# Help with bid



## bridge577 (Sep 30, 2005)

Have Handicap complex, got lot already
They called and want walks done, Take about hour and a half w/ snow blower, They siad 8 bags of ice melt per app it I pay 8.45 bag for ice melt what do I charge for the side walk guy and salt? Thanks


----------



## scotty2222 (Nov 24, 2001)

Is that salt or calcium chloride for 8.45 a bag? Is it 50# or 80# bags


----------



## kyle volz (Oct 13, 2005)

The thing we need to remember with snow & ice removal is not necessarily what it cost, but what's the value. We can always get over cost. 

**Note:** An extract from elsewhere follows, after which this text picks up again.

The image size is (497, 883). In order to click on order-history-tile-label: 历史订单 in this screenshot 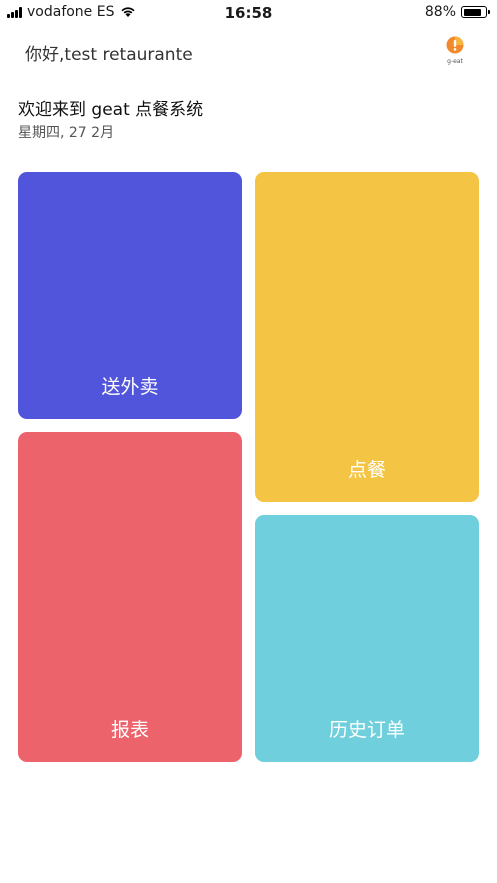, I will do `click(366, 730)`.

As far as the sidewalk clearing, here's my two cents on that. What does it cost you per hour to offer that service plus what can you add to that cost based on what you perceive the market can bear. Then "push" the market so all the contractors in your area can make more money. 

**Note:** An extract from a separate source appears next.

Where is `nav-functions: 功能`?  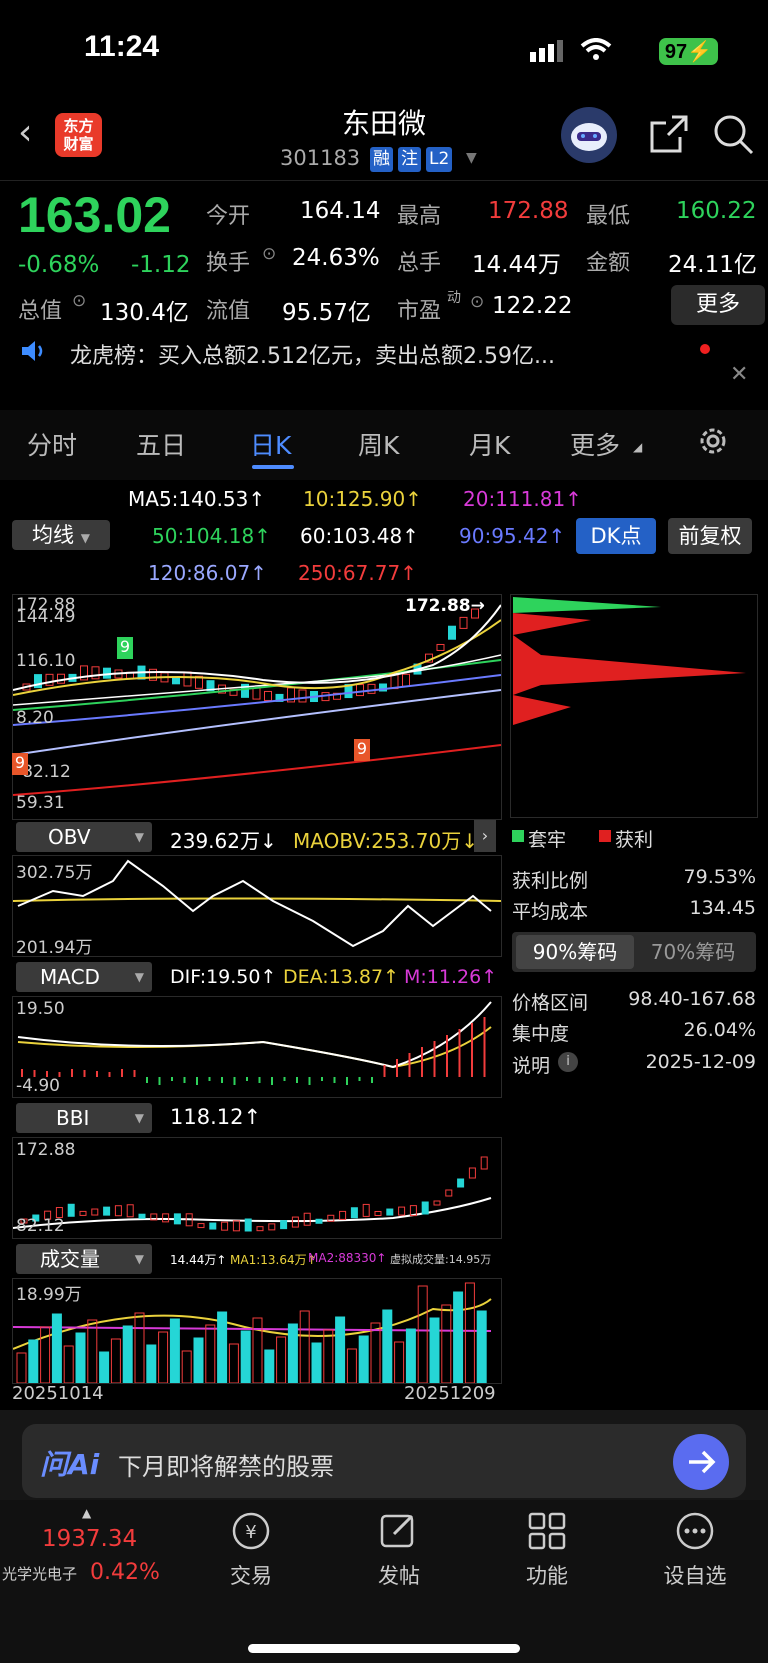
nav-functions: 功能 is located at coordinates (547, 1575).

The most important thing to remember as I see it is this, PROFIT.


----------



## nailerdog (Oct 7, 2005)

Shouldn't the hourly be the same as with a truck, presuming you're tieing up that truck and guy?


----------



## bridge577 (Sep 30, 2005)

I guess what I wanted to know is how much to pay a sidewalk guy I am just going to have one guy doing side walks?


----------



## Bounty Hunter (Oct 1, 2005)

I always have a shovel man riding in the plow truck. I pay him $10.00/hr. He blows walks, door entrances, and puts down salt+. I charge $30.00/bag for salt +( my cost about $10.00). It takes him about the same time to do the walks and entrances as it does to plow. I don't like the truck driver stopping the truck to blow snow by hand. 

So lets see how that works out:
Truck driver $15.00/hr
Shovel man $10.00/hr
Salt + $30.00/bag
Truck charge $125.00/hr

Jack


----------



## Ramairfreak98ss (Aug 17, 2005)

Bounty Hunter said:


> So lets see how that works out:
> Truck driver $15.00/hr
> Shovel man $10.00/hr
> Salt + $30.00/bag
> ...


So these are your costs or add these up for your final charge? if you pay your shovel man $10hr, youd want to make $15-$20 as you need to make a profit off him being there right?


----------



## Bounty Hunter (Oct 1, 2005)

I charge $125.00/hr for the truck, including driver. I charge $30.00/hr for the shovel man. I charge $30.00 for bag of salt. 
If I estimated the plowing at 1 hr.----$125.00
Shoveling at .5hr---------------------- 15.00
2 bags of salt--------------------------- 30.00
Total quote--------$170.00


----------